Two of the department of higher education and training’s most important divisions have declared a temporary truce to simmering hostilities as they sit down to find ways to address the country’s skills and unemployment crises.
In the run-up to the skills summit that began in Pretoria on Thursday, the 50 public further education and training (FET) colleges and 23 sector education and training authorities (Setas) fully anticipated escalating their skirmishes over the use of billions of rands sitting in the National Skills Fund.
The situation was defused, however temporarily, when the department made it clear on Wednesday that the summit, convened by Higher Education and Training Minister Blade Nzimande, was intended solely to enable consultations between the two training bodies, as well as with the business sector.

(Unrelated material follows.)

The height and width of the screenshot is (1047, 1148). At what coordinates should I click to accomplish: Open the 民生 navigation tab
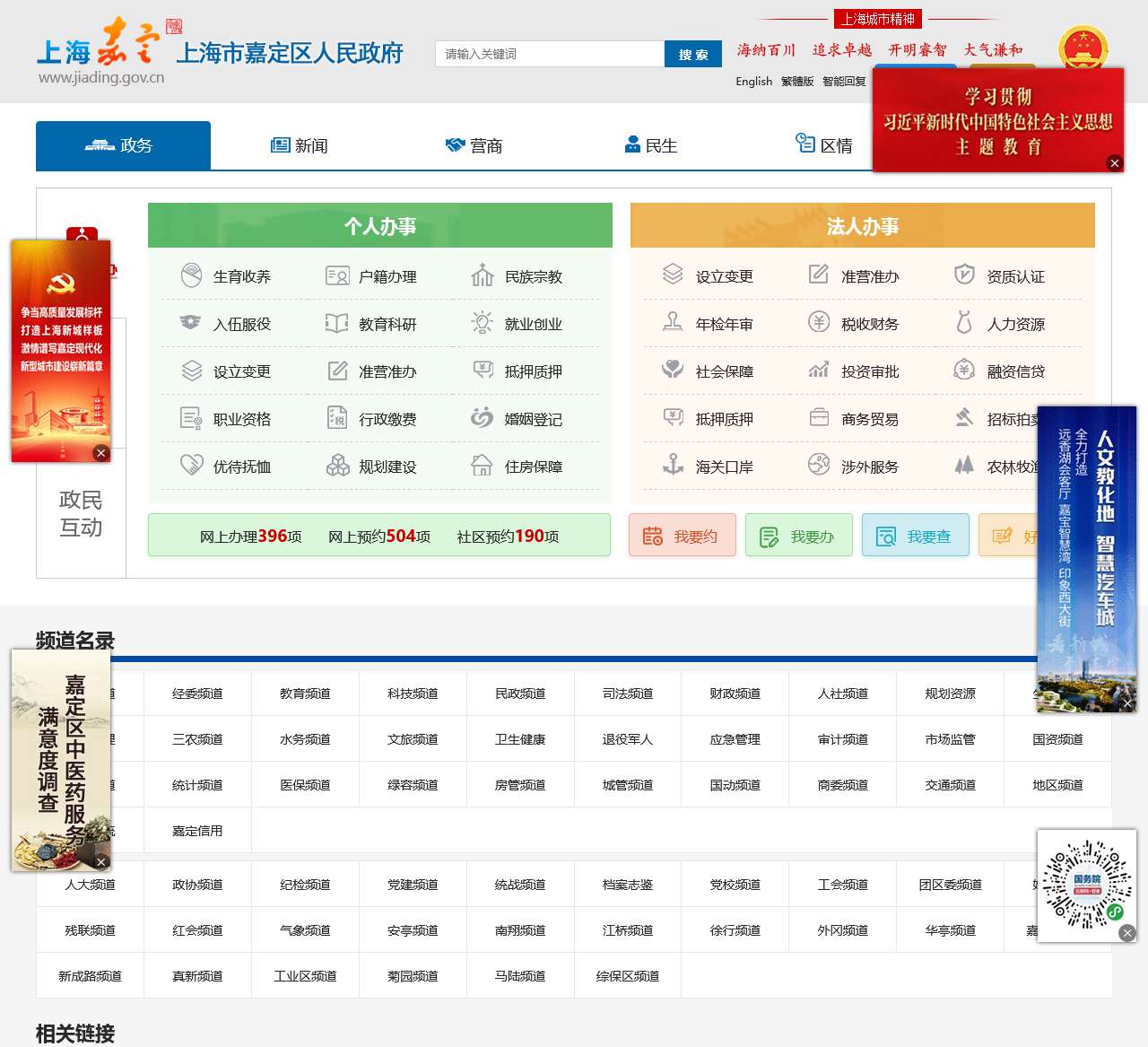[650, 145]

The much-anticipated announcement of the third National Skills Development Strategy (NSDS3) and the future Seta landscape would only be made in the next fortnight, the department said. A draft framework for NSDS3, released for comment in April, proposes a far closer relationship between Setas and FET colleges than before.
Setas are responsible for establishing what the skills needs of economic sectors are and public FET institutions chiefly provide training in mid-level skills. Closer interaction between the two sectors would marry the demand and supply sides of vocational education.

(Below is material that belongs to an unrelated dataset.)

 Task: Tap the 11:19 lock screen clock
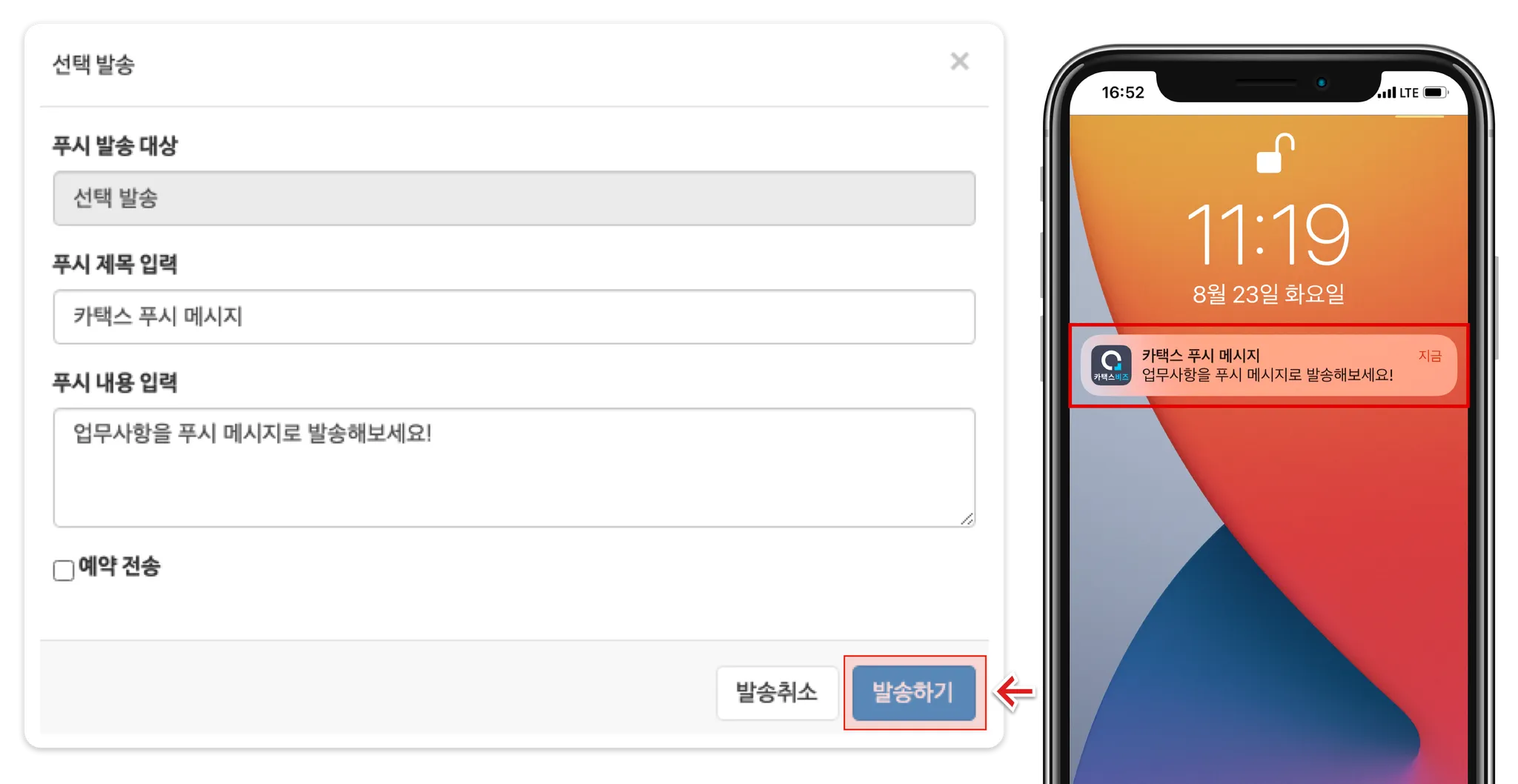click(1268, 235)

This goal has eluded former incarnations of the NSDS, which until recently separated the two sectors: Setas fell under the labour department, FET colleges under education. A further refinement since last year has been to concentrate responsibility for the colleges in one national department — higher education and training — instead of among the nine provincial education departments.

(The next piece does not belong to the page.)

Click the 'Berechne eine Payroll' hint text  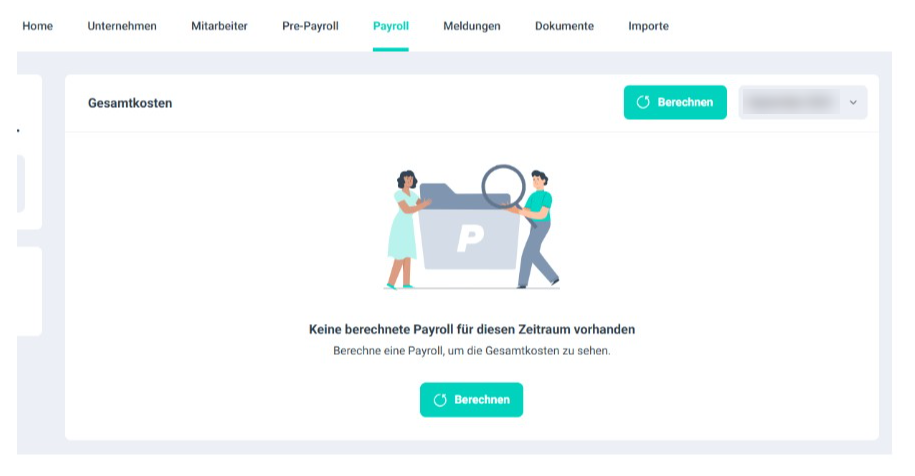[x=472, y=351]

The Setas are funded by skills development levies, which amount to about R5,3-billion annually. Twenty percent of the levy is channelled to the National Skills Fund — widely lambasted for inefficient administration in the past 10 years — which now stands at R7-billion.
Most of the remaining 80% is paid to the 23 Setas for disbursement back to member companies, either in the form of mandatory grants or allocations for learnerships, bursaries, apprenticeships, internships and skills programmes.
By contrast, the public FET sector has an ongoing funding and debt crisis. The NSDS3 draft has created an expectation among colleges that the bulk of skills development levy income earmarked for post-school workplace education and training will be funnelled its way.
But Setas have said they are unwilling to “throw good money after bad” and that the colleges’ institutional problems must first be resolved. They have also accused the colleges of seeing Setas as nothing more than cash cows to be milked.
The summit has also tabled for discussion:
- Establishing a credible institutional mechanism for skills planning;
- Increasing access to intermediate and high-level learning for youths and adults who do not meet entry requirements for post-school programmes;
- Increasing access to occupationally directed programmes with special focus on artisan training;
- Increasing access to high-level skills in target areas such as engineering, animal and health sciences, physical and life sciences, and teacher education; and
- Research, development and innovation.
Closing last week’s FET summit, Nzimande emphasised that “expansion of the college sector is at the centre of the agenda. However, in expanding, we need to make sure that we don’t sacrifice quality.
“If we are to rely exclusively on money from the fiscus, we will grow very slowly. However, we do have other mechanisms and funds that we must use.”
The National Skills Fund will play “a critical role in the expansion of ‘N’ programmes”, he said. He was referring to so-called “Nated” programmes, ones that a controversial new curriculum recently sought, unsuccessfully, to replace. Colleges now offer a mix of Nated and new programmmes.
Nzimande said Setas should be seen as strategic partners who need to be included in task teams and on steering committees and “not just as ATMs”.
He also addressed “articulation” in the education system — that is, the manner in which learners can progress from school or FET college to institutions of higher learning (vertical articulation) or into workplace learning (horizontal articulation).
Articulation is at the core of this week’s skills summit. “The problem that I have” with the FET colleges’ flagship three-year national vocational certificate (NCV) “is that it currently does not provide sufficient vertical and horizontal articulation”, Nzimande said at the end of the colleges summit last weekend.
“We are driving our kids into a cul-de-sac. When they finish the NCV, they can’t find employment nor can they access university. We simply have to break these barriers and open up the education system.
“Restructured N courses are equally critical to our agenda, especially so we can absorb those young people who have completed matric but failed to get university exemption.”
He called for an urgent meeting of all three quality councils — Umalusi (watchdog of the general and FET sectors), the Council for Higher Education and the Quality Council for Trades and Occupations — to propose how articulation can be improved.